Instructions for the task ::
Only the lines from the one containing "Resources (824, 729)" to the end of the records belong in the output; print them exactly.

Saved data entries
*** Begin section ***

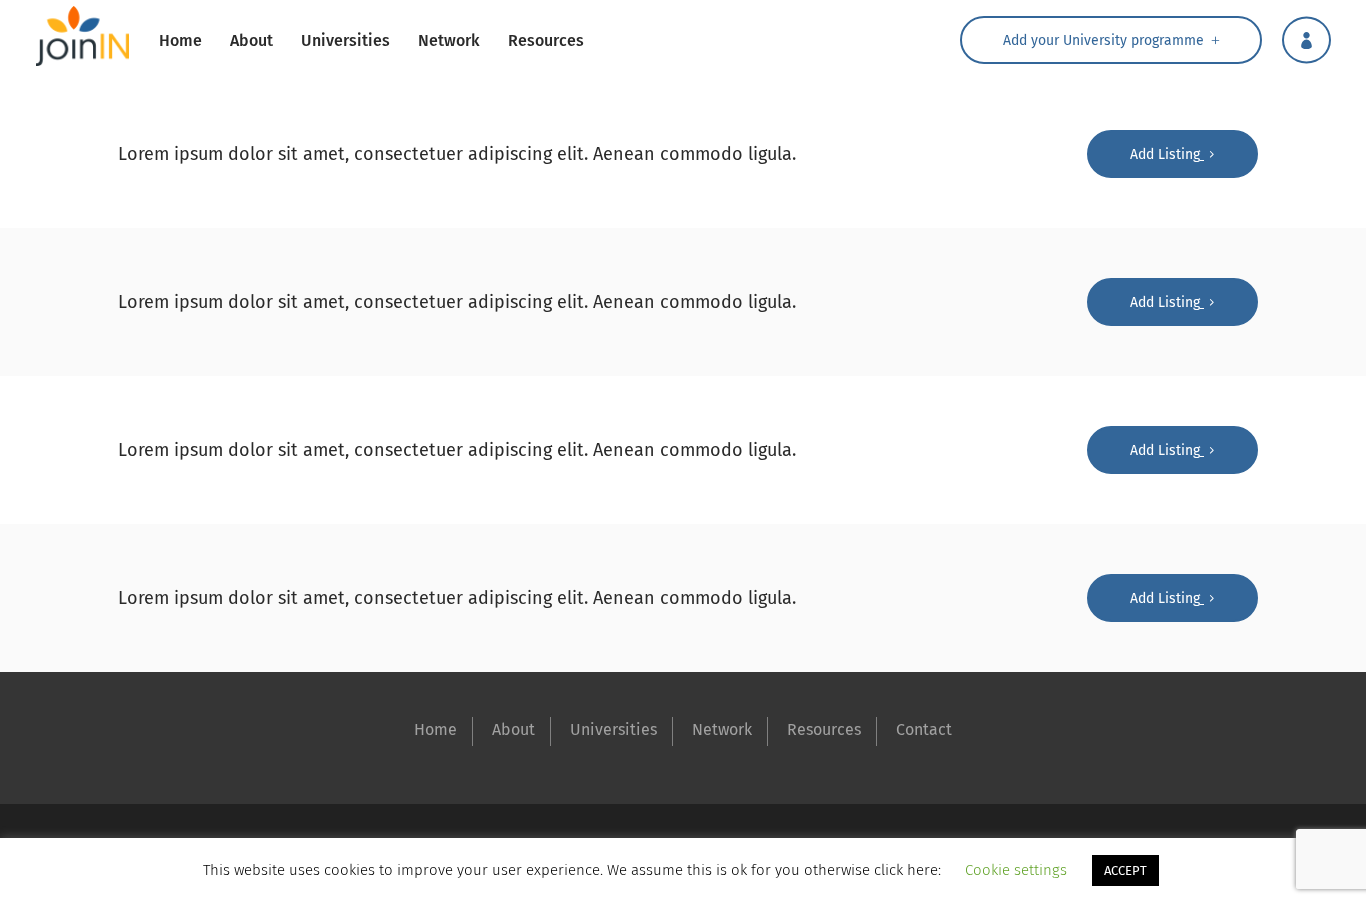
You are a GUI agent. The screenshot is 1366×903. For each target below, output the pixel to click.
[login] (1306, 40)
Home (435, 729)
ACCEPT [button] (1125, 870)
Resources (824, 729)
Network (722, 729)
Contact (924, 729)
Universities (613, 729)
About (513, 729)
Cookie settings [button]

*** End section ***

Answer section ::
Resources (824, 729)
Network (722, 729)
Contact (924, 729)
Universities (613, 729)
About (513, 729)
Cookie settings [button]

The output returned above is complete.